Muitas vezes as minhas alunas me perguntavam qual a razão de ter escolhido ser Dominicana. É uma pergunta com uma resposta simultaneamente fácil e complicada.
Ser Dominicana não é um acaso mas sim uma opção de vida.
Pode-se ter encontrado um hábito branco que nos sugestionou; ter assistido a uma oração de Vésperas que impressionou e nos fez reflectir; ter ouvido um testemunho que nos fez pensar; vivido com Dominicanos que nos motivaram...
Pudemos ter entrado numa capela onde o ambiente nos convidou a rezar; ter conversado com um padre ou uma freira que nos deram uma imagem magnífica da vida...
Muito bem!
Tudo isso podem ser causas mais ou menos próximas, circunstâncias impulsionadoras...
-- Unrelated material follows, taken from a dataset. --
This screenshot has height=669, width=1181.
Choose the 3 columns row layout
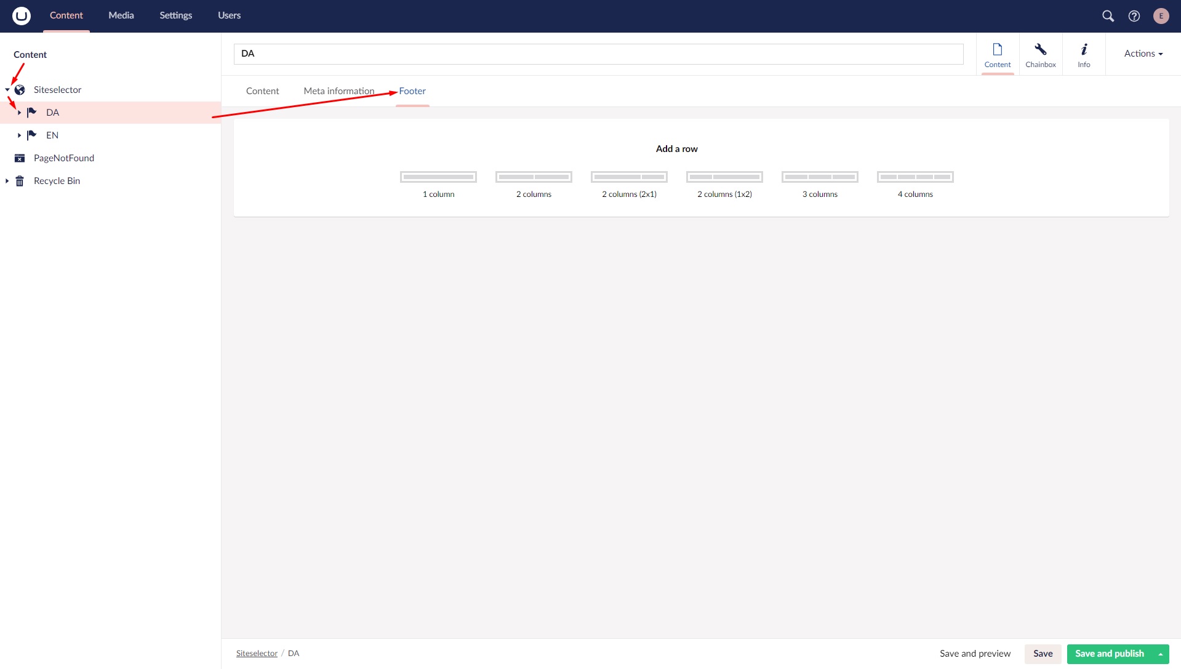pyautogui.click(x=820, y=177)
Mas para ser Dominicanos/as é necessário mais do que isso. É preciso ter-se identificado com a Verdade que S. Domingos estudava, rezava e pregava; ter escolhido um caminho que é simultaneamente contemplativo e activo; ter optado por uma missão apostólica que deriva do estudo e da contemplação; ter escolhido ser pobre por partilha do que se faz e do que se tem; ter optado por uma "família" onde todos somos iguais e todos temos que respeitar as diferenças.
Ser Dominicana/o é ter aceite ser pobre porque desprendido, livre, obediente e casto mas, simultaneamente, rico de vida, de amor, de fraternidade.
Ser Dominicana, para mim em particular, é ter escolhido uma Ordem com a qual me identificava, pelos seus princípios democráticos, pela forma de aprofundar os conhecimentos , pela liberdade de expressão e pensamento, pela facilidade de diálogo, pela perspectiva de transmissão de dons.
Ser Dominicano é... tudo isto e muito mais.
Ir. Maria Teresa de Carvalho Ribeiro,O.P.